> Recorded data
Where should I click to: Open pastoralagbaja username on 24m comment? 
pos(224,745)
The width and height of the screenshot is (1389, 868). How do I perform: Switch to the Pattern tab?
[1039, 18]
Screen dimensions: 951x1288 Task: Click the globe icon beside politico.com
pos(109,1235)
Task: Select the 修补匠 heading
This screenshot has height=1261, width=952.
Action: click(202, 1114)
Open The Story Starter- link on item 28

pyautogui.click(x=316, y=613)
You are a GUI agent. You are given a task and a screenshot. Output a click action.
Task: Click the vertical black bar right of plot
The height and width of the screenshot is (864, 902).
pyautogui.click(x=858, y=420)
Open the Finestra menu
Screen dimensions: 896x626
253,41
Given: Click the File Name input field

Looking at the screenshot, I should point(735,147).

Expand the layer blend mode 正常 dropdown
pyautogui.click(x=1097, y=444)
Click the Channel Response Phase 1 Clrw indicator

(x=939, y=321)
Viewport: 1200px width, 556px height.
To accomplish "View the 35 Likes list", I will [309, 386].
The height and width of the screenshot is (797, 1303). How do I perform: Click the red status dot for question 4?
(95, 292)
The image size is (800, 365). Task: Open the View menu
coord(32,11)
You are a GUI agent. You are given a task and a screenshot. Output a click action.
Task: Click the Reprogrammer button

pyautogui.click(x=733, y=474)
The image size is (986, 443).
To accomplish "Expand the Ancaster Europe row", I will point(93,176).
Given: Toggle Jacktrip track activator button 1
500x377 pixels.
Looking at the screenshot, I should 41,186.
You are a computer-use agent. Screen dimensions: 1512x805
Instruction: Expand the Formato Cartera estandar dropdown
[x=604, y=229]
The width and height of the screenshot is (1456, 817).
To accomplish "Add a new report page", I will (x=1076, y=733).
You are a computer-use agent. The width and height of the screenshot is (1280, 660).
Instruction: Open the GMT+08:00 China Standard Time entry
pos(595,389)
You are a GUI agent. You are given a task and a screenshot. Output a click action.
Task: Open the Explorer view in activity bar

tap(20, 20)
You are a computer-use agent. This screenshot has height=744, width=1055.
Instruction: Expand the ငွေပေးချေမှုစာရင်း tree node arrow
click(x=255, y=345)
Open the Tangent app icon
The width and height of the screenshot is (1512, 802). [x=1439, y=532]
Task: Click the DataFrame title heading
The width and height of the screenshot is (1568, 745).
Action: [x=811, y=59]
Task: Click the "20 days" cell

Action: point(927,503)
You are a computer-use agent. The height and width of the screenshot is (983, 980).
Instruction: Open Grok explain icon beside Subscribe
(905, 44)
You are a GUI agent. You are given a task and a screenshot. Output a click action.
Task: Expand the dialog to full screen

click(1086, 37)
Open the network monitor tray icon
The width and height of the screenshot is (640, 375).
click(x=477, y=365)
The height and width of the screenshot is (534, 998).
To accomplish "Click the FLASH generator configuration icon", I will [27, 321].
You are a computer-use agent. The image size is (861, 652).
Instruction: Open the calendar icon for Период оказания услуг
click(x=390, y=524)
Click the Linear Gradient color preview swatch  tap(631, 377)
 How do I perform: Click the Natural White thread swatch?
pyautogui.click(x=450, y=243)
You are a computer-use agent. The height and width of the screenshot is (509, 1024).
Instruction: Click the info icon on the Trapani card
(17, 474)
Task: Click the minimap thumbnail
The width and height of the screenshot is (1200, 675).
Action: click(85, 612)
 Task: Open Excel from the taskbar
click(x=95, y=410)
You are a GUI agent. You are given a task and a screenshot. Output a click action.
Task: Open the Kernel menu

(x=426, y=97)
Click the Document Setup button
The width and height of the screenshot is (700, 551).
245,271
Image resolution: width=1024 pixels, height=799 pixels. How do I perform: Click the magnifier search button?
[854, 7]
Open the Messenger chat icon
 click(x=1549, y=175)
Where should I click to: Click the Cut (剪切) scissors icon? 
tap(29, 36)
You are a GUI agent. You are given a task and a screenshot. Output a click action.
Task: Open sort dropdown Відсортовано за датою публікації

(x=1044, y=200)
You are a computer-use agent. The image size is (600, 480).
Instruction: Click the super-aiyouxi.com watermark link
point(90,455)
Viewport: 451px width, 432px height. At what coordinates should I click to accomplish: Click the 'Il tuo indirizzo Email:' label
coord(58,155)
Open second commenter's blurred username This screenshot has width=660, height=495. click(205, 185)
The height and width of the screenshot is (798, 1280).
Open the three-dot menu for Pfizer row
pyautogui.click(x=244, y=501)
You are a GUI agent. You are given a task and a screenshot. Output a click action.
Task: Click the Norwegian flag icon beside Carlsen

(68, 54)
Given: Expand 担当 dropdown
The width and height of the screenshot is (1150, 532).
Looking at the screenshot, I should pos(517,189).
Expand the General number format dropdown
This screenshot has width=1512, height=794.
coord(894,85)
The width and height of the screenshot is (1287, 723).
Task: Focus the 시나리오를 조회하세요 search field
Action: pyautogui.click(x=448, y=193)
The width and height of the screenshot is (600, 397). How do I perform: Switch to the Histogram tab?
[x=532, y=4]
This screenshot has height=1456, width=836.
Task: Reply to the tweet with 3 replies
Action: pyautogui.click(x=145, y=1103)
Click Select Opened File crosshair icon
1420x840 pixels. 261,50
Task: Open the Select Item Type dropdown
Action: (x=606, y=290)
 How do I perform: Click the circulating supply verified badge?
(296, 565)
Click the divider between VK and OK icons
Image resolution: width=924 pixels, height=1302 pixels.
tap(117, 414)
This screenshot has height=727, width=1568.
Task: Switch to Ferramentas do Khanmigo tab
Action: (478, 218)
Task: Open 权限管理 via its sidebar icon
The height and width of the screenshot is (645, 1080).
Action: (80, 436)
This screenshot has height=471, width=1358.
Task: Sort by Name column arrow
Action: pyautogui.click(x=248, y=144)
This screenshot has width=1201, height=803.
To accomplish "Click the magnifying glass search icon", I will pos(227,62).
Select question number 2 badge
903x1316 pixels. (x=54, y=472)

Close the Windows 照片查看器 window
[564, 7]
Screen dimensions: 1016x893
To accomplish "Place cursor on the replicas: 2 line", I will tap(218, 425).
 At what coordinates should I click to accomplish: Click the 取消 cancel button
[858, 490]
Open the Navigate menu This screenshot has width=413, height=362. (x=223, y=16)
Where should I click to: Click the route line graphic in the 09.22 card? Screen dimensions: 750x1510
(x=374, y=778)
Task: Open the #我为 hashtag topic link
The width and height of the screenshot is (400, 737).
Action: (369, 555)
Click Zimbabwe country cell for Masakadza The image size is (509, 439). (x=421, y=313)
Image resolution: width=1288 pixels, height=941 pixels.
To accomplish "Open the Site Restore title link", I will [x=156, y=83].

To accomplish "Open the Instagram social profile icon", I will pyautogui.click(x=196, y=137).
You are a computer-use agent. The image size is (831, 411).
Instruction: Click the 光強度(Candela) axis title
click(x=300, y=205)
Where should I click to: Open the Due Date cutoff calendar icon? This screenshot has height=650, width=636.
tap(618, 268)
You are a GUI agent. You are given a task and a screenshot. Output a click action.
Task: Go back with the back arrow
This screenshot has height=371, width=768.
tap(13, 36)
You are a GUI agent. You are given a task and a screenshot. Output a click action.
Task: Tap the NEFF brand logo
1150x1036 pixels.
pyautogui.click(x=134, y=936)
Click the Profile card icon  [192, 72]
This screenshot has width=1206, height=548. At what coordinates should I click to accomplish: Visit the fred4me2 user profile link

> Requirement
Nothing in the material should be left out; output it exactly.

> Output
Where should I click to: Open pastoralagbaja username on 24m comment? 
pos(224,745)
The width and height of the screenshot is (1389, 868). How do I perform: Switch to the Pattern tab?
[1039, 18]
Screen dimensions: 951x1288 Task: Click the globe icon beside politico.com
pos(109,1235)
Task: Select the 修补匠 heading
This screenshot has height=1261, width=952.
Action: click(202, 1114)
Open The Story Starter- link on item 28

pyautogui.click(x=316, y=613)
You are a GUI agent. You are given a task and a screenshot. Output a click action.
Task: Click the vertical black bar right of plot
The height and width of the screenshot is (864, 902).
pyautogui.click(x=858, y=420)
Open the Finestra menu
Screen dimensions: 896x626
253,41
Given: Click the File Name input field

Looking at the screenshot, I should point(735,147).

Expand the layer blend mode 正常 dropdown
pyautogui.click(x=1097, y=444)
Click the Channel Response Phase 1 Clrw indicator

(x=939, y=321)
Viewport: 1200px width, 556px height.
To accomplish "View the 35 Likes list", I will [309, 386].
The height and width of the screenshot is (797, 1303). How do I perform: Click the red status dot for question 4?
(95, 292)
The image size is (800, 365). Task: Open the View menu
coord(32,11)
You are a GUI agent. You are given a task and a screenshot. Output a click action.
Task: Click the Reprogrammer button

pyautogui.click(x=733, y=474)
The image size is (986, 443).
To accomplish "Expand the Ancaster Europe row", I will point(93,176).
Given: Toggle Jacktrip track activator button 1
500x377 pixels.
Looking at the screenshot, I should 41,186.
You are a computer-use agent. Screen dimensions: 1512x805
Instruction: Expand the Formato Cartera estandar dropdown
[x=604, y=229]
The width and height of the screenshot is (1456, 817).
To accomplish "Add a new report page", I will (x=1076, y=733).
You are a computer-use agent. The width and height of the screenshot is (1280, 660).
Instruction: Open the GMT+08:00 China Standard Time entry
pos(595,389)
You are a GUI agent. You are given a task and a screenshot. Output a click action.
Task: Open the Explorer view in activity bar

tap(20, 20)
You are a computer-use agent. This screenshot has height=744, width=1055.
Instruction: Expand the ငွေပေးချေမှုစာရင်း tree node arrow
click(x=255, y=345)
Open the Tangent app icon
The width and height of the screenshot is (1512, 802). [x=1439, y=532]
Task: Click the DataFrame title heading
The width and height of the screenshot is (1568, 745).
Action: [x=811, y=59]
Task: Click the "20 days" cell

Action: point(927,503)
You are a computer-use agent. The height and width of the screenshot is (983, 980).
Instruction: Open Grok explain icon beside Subscribe
(905, 44)
You are a GUI agent. You are given a task and a screenshot. Output a click action.
Task: Expand the dialog to full screen

click(1086, 37)
Open the network monitor tray icon
The width and height of the screenshot is (640, 375).
click(x=477, y=365)
The height and width of the screenshot is (534, 998).
To accomplish "Click the FLASH generator configuration icon", I will [27, 321].
You are a computer-use agent. The image size is (861, 652).
Instruction: Open the calendar icon for Период оказания услуг
click(x=390, y=524)
Click the Linear Gradient color preview swatch  tap(631, 377)
 How do I perform: Click the Natural White thread swatch?
pyautogui.click(x=450, y=243)
You are a computer-use agent. The height and width of the screenshot is (509, 1024).
Instruction: Click the info icon on the Trapani card
(17, 474)
Task: Click the minimap thumbnail
The width and height of the screenshot is (1200, 675).
Action: click(85, 612)
 Task: Open Excel from the taskbar
click(x=95, y=410)
You are a GUI agent. You are given a task and a screenshot. Output a click action.
Task: Open the Kernel menu

(x=426, y=97)
Click the Document Setup button
The width and height of the screenshot is (700, 551).
245,271
Image resolution: width=1024 pixels, height=799 pixels. How do I perform: Click the magnifier search button?
[854, 7]
Open the Messenger chat icon
 click(x=1549, y=175)
Where should I click to: Click the Cut (剪切) scissors icon? 
tap(29, 36)
You are a GUI agent. You are given a task and a screenshot. Output a click action.
Task: Open sort dropdown Відсортовано за датою публікації

(x=1044, y=200)
You are a computer-use agent. The image size is (600, 480).
Instruction: Click the super-aiyouxi.com watermark link
point(90,455)
Viewport: 451px width, 432px height. At what coordinates should I click to accomplish: Click the 'Il tuo indirizzo Email:' label
coord(58,155)
Open second commenter's blurred username This screenshot has width=660, height=495. click(205, 185)
The height and width of the screenshot is (798, 1280).
Open the three-dot menu for Pfizer row
pyautogui.click(x=244, y=501)
You are a GUI agent. You are given a task and a screenshot. Output a click action.
Task: Click the Norwegian flag icon beside Carlsen

(68, 54)
Given: Expand 担当 dropdown
The width and height of the screenshot is (1150, 532).
Looking at the screenshot, I should pos(517,189).
Expand the General number format dropdown
This screenshot has width=1512, height=794.
coord(894,85)
The width and height of the screenshot is (1287, 723).
Task: Focus the 시나리오를 조회하세요 search field
Action: pyautogui.click(x=448, y=193)
The width and height of the screenshot is (600, 397). How do I perform: Switch to the Histogram tab?
[x=532, y=4]
This screenshot has height=1456, width=836.
Task: Reply to the tweet with 3 replies
Action: pyautogui.click(x=145, y=1103)
Click Select Opened File crosshair icon
1420x840 pixels. 261,50
Task: Open the Select Item Type dropdown
Action: (x=606, y=290)
 How do I perform: Click the circulating supply verified badge?
(296, 565)
Click the divider between VK and OK icons
Image resolution: width=924 pixels, height=1302 pixels.
tap(117, 414)
This screenshot has height=727, width=1568.
Task: Switch to Ferramentas do Khanmigo tab
Action: (478, 218)
Task: Open 权限管理 via its sidebar icon
The height and width of the screenshot is (645, 1080).
Action: (80, 436)
This screenshot has height=471, width=1358.
Task: Sort by Name column arrow
Action: pyautogui.click(x=248, y=144)
This screenshot has width=1201, height=803.
To accomplish "Click the magnifying glass search icon", I will pos(227,62).
Select question number 2 badge
903x1316 pixels. (x=54, y=472)

Close the Windows 照片查看器 window
[564, 7]
Screen dimensions: 1016x893
To accomplish "Place cursor on the replicas: 2 line", I will tap(218, 425).
 At what coordinates should I click to accomplish: Click the 取消 cancel button
[858, 490]
Open the Navigate menu This screenshot has width=413, height=362. (x=223, y=16)
Where should I click to: Click the route line graphic in the 09.22 card? Screen dimensions: 750x1510
(x=374, y=778)
Task: Open the #我为 hashtag topic link
The width and height of the screenshot is (400, 737).
Action: (369, 555)
Click Zimbabwe country cell for Masakadza The image size is (509, 439). (x=421, y=313)
Image resolution: width=1288 pixels, height=941 pixels.
To accomplish "Open the Site Restore title link", I will [x=156, y=83].

To accomplish "Open the Instagram social profile icon", I will pyautogui.click(x=196, y=137).
You are a computer-use agent. The image size is (831, 411).
Instruction: Click the 光強度(Candela) axis title
click(x=300, y=205)
Where should I click to: Open the Due Date cutoff calendar icon? This screenshot has height=650, width=636.
tap(618, 268)
You are a GUI agent. You are given a task and a screenshot. Output a click action.
Task: Go back with the back arrow
This screenshot has height=371, width=768.
tap(13, 36)
You are a GUI agent. You are given a task and a screenshot. Output a click action.
Task: Tap the NEFF brand logo
1150x1036 pixels.
pyautogui.click(x=134, y=936)
Click the Profile card icon  [192, 72]
This screenshot has width=1206, height=548. At what coordinates should I click to accomplish: Visit the fred4me2 user profile link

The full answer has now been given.